INPUT ::

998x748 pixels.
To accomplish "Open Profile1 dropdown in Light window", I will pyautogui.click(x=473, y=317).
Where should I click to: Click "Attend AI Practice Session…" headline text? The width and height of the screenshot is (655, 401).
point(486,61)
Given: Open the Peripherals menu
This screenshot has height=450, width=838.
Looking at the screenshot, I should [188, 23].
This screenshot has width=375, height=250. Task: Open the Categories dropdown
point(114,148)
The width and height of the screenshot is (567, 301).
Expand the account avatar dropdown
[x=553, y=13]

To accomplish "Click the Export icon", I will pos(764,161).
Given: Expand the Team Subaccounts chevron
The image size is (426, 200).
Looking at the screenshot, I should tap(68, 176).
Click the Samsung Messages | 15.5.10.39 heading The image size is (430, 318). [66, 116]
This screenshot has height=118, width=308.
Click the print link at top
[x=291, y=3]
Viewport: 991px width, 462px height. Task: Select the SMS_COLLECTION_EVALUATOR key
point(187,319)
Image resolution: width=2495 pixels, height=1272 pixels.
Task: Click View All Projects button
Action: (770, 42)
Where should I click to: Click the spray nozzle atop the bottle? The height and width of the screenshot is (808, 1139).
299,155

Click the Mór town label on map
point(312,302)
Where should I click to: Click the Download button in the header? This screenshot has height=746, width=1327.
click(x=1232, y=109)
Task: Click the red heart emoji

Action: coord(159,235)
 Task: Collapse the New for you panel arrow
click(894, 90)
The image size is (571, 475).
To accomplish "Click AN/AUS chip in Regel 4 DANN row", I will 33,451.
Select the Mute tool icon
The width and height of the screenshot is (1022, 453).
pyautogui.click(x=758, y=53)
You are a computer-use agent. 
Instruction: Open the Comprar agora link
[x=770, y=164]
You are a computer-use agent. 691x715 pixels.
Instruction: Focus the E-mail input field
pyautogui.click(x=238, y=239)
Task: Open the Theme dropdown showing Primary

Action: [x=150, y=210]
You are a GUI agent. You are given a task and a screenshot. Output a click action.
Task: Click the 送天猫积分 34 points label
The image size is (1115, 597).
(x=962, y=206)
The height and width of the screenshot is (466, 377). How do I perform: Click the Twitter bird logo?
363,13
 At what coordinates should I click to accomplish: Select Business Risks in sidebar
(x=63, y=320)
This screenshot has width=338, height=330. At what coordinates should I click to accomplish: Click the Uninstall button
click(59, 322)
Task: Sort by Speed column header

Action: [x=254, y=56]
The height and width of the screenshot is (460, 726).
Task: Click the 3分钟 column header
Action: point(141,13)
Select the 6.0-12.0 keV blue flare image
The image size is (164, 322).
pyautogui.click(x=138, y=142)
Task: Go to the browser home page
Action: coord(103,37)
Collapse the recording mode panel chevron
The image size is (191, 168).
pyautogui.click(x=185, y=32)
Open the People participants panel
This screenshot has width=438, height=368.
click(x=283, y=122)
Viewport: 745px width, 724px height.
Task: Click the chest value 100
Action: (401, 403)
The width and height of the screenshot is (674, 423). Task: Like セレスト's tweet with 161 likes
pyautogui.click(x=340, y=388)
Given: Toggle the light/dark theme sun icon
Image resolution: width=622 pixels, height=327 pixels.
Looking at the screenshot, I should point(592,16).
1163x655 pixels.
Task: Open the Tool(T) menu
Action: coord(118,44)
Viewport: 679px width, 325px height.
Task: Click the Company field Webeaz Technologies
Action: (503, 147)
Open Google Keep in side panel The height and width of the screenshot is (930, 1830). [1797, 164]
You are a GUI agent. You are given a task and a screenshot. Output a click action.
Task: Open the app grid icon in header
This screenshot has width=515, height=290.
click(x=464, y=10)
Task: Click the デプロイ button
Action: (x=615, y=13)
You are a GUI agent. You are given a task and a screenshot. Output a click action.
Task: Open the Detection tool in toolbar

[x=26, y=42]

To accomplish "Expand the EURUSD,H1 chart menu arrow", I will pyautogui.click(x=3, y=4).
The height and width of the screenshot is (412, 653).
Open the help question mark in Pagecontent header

GIVEN EXERCISE ::
Copy out all of the material above line for line, without changing anything.

FINAL RESULT ::
998x748 pixels.
To accomplish "Open Profile1 dropdown in Light window", I will pyautogui.click(x=473, y=317).
Where should I click to: Click "Attend AI Practice Session…" headline text? The width and height of the screenshot is (655, 401).
point(486,61)
Given: Open the Peripherals menu
This screenshot has height=450, width=838.
Looking at the screenshot, I should [188, 23].
This screenshot has width=375, height=250. Task: Open the Categories dropdown
point(114,148)
The width and height of the screenshot is (567, 301).
Expand the account avatar dropdown
[x=553, y=13]

To accomplish "Click the Export icon", I will pos(764,161).
Given: Expand the Team Subaccounts chevron
The image size is (426, 200).
Looking at the screenshot, I should tap(68, 176).
Click the Samsung Messages | 15.5.10.39 heading The image size is (430, 318). [66, 116]
This screenshot has height=118, width=308.
Click the print link at top
[x=291, y=3]
Viewport: 991px width, 462px height. Task: Select the SMS_COLLECTION_EVALUATOR key
point(187,319)
Image resolution: width=2495 pixels, height=1272 pixels.
Task: Click View All Projects button
Action: (770, 42)
Where should I click to: Click the spray nozzle atop the bottle? The height and width of the screenshot is (808, 1139).
299,155

Click the Mór town label on map
point(312,302)
Where should I click to: Click the Download button in the header? This screenshot has height=746, width=1327.
click(x=1232, y=109)
Task: Click the red heart emoji

Action: coord(159,235)
 Task: Collapse the New for you panel arrow
click(894, 90)
The image size is (571, 475).
To accomplish "Click AN/AUS chip in Regel 4 DANN row", I will 33,451.
Select the Mute tool icon
The width and height of the screenshot is (1022, 453).
pyautogui.click(x=758, y=53)
You are a computer-use agent. 
Instruction: Open the Comprar agora link
[x=770, y=164]
You are a computer-use agent. 691x715 pixels.
Instruction: Focus the E-mail input field
pyautogui.click(x=238, y=239)
Task: Open the Theme dropdown showing Primary

Action: [x=150, y=210]
You are a GUI agent. You are given a task and a screenshot. Output a click action.
Task: Click the 送天猫积分 34 points label
The image size is (1115, 597).
(x=962, y=206)
The height and width of the screenshot is (466, 377). How do I perform: Click the Twitter bird logo?
363,13
 At what coordinates should I click to accomplish: Select Business Risks in sidebar
(x=63, y=320)
This screenshot has width=338, height=330. At what coordinates should I click to accomplish: Click the Uninstall button
click(59, 322)
Task: Sort by Speed column header

Action: [x=254, y=56]
The height and width of the screenshot is (460, 726).
Task: Click the 3分钟 column header
Action: point(141,13)
Select the 6.0-12.0 keV blue flare image
The image size is (164, 322).
pyautogui.click(x=138, y=142)
Task: Go to the browser home page
Action: coord(103,37)
Collapse the recording mode panel chevron
The image size is (191, 168).
pyautogui.click(x=185, y=32)
Open the People participants panel
This screenshot has width=438, height=368.
click(x=283, y=122)
Viewport: 745px width, 724px height.
Task: Click the chest value 100
Action: (401, 403)
The width and height of the screenshot is (674, 423). Task: Like セレスト's tweet with 161 likes
pyautogui.click(x=340, y=388)
Given: Toggle the light/dark theme sun icon
Image resolution: width=622 pixels, height=327 pixels.
Looking at the screenshot, I should point(592,16).
1163x655 pixels.
Task: Open the Tool(T) menu
Action: coord(118,44)
Viewport: 679px width, 325px height.
Task: Click the Company field Webeaz Technologies
Action: (503, 147)
Open Google Keep in side panel The height and width of the screenshot is (930, 1830). [1797, 164]
You are a GUI agent. You are given a task and a screenshot. Output a click action.
Task: Open the app grid icon in header
This screenshot has width=515, height=290.
click(x=464, y=10)
Task: Click the デプロイ button
Action: (x=615, y=13)
You are a GUI agent. You are given a task and a screenshot. Output a click action.
Task: Open the Detection tool in toolbar

[x=26, y=42]

To accomplish "Expand the EURUSD,H1 chart menu arrow", I will pyautogui.click(x=3, y=4).
The height and width of the screenshot is (412, 653).
Open the help question mark in Pagecontent header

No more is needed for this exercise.